We did a comparison rotoing a car in a 100-frame shot by hand, and we ended up with about 88 keyframes. When we did it in Motor, because the program essentially "neutralizes" the camera move and compensates for translational changes in the object, we ended up with only 4 keyframes – one on either end and a couple in the middle.

The best part though, is that once you've processed a good track for an object, you can create any number of additional mattes on the same object "for free". In any other program, you probably need to make a new shape, say for headlights, with its own 88 keyframes. In Motor, you just make a new shape for each headlight, attach them to the master shape, and maybe set a couple keyframes, but you're pretty much done. Because car commercial people are nuts – and they have names for every little detail of a car and they are always wanting each of them to be groomed and toned separately until they make the product look like a DeBeers diamond – it's damn useful to be able to bang out 10 different mattes for different parts of the car in just a few minutes.

Because some shots and some elements are more receptive to the planar tracker than others, the time savings can vary quite a bit. When it's not helping much, it's at least as fast as traditional rotoscoping. When it's dominating the shot, it can save days.

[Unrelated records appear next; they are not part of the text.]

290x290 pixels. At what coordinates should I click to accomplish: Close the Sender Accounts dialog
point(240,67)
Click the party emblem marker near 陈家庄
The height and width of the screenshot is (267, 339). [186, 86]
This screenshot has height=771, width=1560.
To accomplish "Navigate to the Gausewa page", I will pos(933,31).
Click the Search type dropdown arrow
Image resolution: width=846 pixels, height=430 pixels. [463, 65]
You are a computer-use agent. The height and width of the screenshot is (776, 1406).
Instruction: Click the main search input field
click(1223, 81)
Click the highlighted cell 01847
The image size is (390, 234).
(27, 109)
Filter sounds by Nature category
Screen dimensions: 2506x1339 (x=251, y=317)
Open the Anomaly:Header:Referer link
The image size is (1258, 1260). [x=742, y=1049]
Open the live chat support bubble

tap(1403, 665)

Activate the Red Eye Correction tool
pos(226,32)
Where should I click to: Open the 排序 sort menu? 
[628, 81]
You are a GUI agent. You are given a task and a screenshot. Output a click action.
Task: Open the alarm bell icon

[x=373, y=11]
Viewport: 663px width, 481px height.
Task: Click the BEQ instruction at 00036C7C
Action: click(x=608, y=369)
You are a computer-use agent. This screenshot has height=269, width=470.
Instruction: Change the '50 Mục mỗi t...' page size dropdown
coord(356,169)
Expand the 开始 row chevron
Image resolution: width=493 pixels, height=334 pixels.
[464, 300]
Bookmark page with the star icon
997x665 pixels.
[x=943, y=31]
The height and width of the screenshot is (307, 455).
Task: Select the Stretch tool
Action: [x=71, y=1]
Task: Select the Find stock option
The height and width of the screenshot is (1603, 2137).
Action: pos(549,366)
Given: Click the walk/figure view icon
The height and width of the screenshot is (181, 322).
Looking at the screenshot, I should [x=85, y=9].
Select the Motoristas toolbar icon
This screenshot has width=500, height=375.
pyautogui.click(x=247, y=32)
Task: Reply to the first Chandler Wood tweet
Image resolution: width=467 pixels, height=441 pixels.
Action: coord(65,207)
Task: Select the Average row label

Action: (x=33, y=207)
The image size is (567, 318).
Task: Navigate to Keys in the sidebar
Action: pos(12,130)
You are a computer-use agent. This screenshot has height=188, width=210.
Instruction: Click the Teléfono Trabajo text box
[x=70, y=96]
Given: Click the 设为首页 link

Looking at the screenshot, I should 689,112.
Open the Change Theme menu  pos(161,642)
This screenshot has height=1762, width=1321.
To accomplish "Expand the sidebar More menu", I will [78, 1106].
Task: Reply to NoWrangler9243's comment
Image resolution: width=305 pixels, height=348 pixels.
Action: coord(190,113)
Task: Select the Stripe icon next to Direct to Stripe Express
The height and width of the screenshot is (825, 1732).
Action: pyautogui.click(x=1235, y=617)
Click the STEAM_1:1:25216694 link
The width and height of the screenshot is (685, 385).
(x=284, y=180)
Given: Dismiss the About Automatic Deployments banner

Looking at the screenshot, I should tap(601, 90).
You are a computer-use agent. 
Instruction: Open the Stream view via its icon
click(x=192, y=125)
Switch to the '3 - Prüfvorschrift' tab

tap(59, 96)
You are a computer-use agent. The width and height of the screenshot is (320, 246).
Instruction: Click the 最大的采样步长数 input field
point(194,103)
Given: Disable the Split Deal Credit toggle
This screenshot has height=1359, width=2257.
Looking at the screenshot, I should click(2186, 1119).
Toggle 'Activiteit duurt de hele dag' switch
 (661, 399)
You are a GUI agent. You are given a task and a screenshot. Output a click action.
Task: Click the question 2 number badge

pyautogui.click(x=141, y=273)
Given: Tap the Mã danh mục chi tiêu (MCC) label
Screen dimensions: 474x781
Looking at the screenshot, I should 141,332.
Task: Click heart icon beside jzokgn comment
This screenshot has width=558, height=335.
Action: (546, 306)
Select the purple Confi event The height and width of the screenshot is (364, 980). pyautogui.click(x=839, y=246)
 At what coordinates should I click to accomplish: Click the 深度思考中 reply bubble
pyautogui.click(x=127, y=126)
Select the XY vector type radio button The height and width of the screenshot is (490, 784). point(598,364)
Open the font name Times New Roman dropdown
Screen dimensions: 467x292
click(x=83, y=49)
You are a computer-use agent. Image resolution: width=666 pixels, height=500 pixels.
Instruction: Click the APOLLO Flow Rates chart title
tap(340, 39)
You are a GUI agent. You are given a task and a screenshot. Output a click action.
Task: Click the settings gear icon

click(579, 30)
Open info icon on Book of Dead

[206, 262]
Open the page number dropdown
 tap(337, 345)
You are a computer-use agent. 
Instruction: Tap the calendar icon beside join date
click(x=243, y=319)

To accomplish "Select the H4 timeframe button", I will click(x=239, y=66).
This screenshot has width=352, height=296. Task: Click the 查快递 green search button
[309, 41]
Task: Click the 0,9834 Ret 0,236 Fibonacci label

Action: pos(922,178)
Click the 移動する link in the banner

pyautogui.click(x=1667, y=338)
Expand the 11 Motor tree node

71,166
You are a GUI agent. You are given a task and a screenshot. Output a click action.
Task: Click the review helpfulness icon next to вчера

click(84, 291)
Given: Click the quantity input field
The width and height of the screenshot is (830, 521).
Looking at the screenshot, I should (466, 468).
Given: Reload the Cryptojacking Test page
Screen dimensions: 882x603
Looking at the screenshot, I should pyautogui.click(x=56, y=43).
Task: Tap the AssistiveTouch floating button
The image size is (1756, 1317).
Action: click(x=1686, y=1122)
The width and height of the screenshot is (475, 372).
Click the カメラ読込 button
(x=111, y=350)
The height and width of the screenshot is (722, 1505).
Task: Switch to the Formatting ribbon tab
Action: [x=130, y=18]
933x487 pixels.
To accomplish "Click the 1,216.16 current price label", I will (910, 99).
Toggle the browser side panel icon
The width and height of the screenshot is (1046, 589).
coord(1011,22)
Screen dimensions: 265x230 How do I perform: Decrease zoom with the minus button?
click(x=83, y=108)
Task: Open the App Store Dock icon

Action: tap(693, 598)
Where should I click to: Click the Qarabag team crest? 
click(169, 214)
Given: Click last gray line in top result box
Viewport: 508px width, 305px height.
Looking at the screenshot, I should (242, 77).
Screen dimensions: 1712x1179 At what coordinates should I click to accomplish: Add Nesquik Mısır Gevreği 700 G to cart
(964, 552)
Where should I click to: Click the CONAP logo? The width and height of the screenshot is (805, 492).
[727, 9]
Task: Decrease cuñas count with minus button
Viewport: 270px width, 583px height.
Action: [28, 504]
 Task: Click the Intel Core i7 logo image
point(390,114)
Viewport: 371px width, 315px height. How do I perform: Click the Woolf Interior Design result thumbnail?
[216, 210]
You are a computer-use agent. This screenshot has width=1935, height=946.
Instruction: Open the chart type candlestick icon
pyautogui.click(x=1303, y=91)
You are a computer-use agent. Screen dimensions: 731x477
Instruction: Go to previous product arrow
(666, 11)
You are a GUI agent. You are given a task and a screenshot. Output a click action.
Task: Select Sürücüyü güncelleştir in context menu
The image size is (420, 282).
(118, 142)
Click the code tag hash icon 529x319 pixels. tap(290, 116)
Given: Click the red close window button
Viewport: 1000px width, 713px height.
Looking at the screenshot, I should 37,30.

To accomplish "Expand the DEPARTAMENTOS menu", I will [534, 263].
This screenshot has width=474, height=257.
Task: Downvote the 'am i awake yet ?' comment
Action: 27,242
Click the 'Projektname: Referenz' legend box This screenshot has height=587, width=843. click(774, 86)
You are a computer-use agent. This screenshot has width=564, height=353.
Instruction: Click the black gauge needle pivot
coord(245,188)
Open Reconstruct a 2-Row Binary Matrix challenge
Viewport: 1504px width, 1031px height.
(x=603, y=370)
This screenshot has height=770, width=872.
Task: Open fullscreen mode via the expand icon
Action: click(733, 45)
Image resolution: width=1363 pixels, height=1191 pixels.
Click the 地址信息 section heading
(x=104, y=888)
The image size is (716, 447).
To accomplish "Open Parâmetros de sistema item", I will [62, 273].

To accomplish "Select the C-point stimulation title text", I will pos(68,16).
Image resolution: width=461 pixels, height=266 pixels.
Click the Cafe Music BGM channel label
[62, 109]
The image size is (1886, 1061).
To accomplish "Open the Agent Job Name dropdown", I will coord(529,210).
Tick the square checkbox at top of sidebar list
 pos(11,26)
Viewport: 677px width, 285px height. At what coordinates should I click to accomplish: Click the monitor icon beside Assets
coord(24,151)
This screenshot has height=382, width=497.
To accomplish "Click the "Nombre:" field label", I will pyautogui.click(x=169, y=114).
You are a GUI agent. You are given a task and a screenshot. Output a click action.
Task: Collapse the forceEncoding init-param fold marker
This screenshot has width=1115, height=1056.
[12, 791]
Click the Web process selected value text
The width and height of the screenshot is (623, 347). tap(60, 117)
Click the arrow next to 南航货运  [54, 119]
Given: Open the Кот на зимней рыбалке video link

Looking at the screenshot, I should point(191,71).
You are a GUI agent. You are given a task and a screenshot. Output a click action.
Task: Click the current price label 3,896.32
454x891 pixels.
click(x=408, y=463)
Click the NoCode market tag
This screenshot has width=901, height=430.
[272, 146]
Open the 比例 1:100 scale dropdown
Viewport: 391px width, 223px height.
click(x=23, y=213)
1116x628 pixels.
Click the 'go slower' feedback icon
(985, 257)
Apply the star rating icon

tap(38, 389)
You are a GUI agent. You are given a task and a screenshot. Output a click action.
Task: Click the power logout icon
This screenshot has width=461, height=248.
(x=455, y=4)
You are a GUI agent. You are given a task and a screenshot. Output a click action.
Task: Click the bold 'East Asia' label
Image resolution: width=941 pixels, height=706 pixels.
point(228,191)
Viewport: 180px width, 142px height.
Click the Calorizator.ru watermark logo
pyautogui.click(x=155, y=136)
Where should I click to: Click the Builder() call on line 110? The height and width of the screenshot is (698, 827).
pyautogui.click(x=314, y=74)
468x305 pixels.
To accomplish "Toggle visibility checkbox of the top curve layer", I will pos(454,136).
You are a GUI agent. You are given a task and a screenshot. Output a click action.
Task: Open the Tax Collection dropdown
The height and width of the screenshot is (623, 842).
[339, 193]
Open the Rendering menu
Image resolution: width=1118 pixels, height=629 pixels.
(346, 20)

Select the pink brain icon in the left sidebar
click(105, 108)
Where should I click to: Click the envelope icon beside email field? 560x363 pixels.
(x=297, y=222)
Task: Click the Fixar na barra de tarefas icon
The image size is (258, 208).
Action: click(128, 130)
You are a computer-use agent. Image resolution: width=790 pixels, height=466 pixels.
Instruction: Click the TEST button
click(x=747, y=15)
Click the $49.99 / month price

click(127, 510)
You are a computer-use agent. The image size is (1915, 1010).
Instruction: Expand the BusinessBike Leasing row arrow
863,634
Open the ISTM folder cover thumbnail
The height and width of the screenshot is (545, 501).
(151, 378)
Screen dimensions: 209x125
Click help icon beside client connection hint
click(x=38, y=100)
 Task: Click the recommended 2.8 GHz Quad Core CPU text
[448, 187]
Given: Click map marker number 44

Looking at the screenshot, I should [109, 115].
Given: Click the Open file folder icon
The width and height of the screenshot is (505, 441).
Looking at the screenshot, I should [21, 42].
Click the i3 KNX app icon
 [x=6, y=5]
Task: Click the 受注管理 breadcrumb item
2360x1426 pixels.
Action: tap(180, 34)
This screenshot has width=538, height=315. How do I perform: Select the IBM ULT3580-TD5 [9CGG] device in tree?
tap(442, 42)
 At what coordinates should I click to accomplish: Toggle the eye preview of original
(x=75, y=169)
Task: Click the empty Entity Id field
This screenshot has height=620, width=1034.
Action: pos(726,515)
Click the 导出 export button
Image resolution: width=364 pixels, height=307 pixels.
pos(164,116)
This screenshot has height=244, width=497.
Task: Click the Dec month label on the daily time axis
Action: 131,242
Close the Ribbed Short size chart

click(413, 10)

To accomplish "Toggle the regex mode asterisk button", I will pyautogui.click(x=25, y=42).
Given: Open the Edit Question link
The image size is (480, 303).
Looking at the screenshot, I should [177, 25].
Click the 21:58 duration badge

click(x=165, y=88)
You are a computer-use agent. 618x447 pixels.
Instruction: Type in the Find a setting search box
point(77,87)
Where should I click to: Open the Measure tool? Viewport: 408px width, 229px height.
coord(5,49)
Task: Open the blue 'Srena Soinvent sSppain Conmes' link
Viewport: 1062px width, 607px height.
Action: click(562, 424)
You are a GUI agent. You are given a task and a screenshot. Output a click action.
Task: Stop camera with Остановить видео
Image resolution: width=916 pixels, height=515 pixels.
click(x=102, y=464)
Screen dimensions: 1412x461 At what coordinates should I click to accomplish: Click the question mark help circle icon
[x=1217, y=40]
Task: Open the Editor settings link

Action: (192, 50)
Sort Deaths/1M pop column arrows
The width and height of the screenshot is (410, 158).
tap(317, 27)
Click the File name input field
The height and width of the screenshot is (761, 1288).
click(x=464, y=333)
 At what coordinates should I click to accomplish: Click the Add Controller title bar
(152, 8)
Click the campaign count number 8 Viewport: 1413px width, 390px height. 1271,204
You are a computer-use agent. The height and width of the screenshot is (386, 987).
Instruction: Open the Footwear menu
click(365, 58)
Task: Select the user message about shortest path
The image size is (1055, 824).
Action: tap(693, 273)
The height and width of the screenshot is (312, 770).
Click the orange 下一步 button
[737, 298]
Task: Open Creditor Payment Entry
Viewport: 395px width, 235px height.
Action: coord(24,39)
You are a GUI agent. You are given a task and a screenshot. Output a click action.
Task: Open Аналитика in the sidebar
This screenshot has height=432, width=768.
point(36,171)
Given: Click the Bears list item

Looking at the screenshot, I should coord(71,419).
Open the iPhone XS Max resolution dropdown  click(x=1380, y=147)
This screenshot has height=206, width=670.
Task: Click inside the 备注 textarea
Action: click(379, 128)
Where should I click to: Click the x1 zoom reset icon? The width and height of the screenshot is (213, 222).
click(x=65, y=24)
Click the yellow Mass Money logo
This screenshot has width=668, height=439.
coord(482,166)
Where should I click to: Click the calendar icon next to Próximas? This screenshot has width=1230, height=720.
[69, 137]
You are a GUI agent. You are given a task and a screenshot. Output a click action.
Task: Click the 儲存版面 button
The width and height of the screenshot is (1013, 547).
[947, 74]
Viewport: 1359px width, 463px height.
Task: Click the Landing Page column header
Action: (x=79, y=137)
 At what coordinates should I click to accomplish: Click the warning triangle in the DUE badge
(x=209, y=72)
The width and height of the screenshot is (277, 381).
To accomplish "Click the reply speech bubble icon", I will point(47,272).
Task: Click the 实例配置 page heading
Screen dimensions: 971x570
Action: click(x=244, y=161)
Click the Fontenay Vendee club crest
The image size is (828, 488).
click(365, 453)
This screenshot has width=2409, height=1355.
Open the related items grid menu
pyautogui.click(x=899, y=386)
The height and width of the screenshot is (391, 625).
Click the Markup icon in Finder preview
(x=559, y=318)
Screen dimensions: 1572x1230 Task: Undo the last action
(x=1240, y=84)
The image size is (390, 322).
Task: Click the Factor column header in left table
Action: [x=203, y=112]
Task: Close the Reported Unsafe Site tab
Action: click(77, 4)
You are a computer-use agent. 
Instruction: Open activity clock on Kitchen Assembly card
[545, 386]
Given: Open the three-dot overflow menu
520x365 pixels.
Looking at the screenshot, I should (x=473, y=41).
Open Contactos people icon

We were sitting in the Flame bay with the clients, and at the last minute they suddenly wanted to know if there was time to color-correct the grill of the car separately to get in more detail, and we all instinctively said "No," because we were thinking it was gonna take too long to roto. But, remembering we had processed that shot through Motor, we called our Motor operator, Tim LeDoux, upstairs and said, "We need a grill matte." We had a grill matte in minutes. The agency team all wanted to trek upstairs to see how we did it.

Were there any compromises involved to meet the accelerated deadline?

We expected to have to compromise on a lot of things, but we ended up delivering on everything – which is a bummer because I'm sure next time they'll slash the budget and double expectations.

What else is new in your pipeline?

Right now, we're rolling out 3ds Max [], in addition to our existing 3D apps, with several different render options. We tend to use the "Noah's Ark" approach to our pipeline so we aren't constrained by the limitations of any one piece of software. Plus, we're a beta facility for a lot of different stuff, which always keeps things exciting.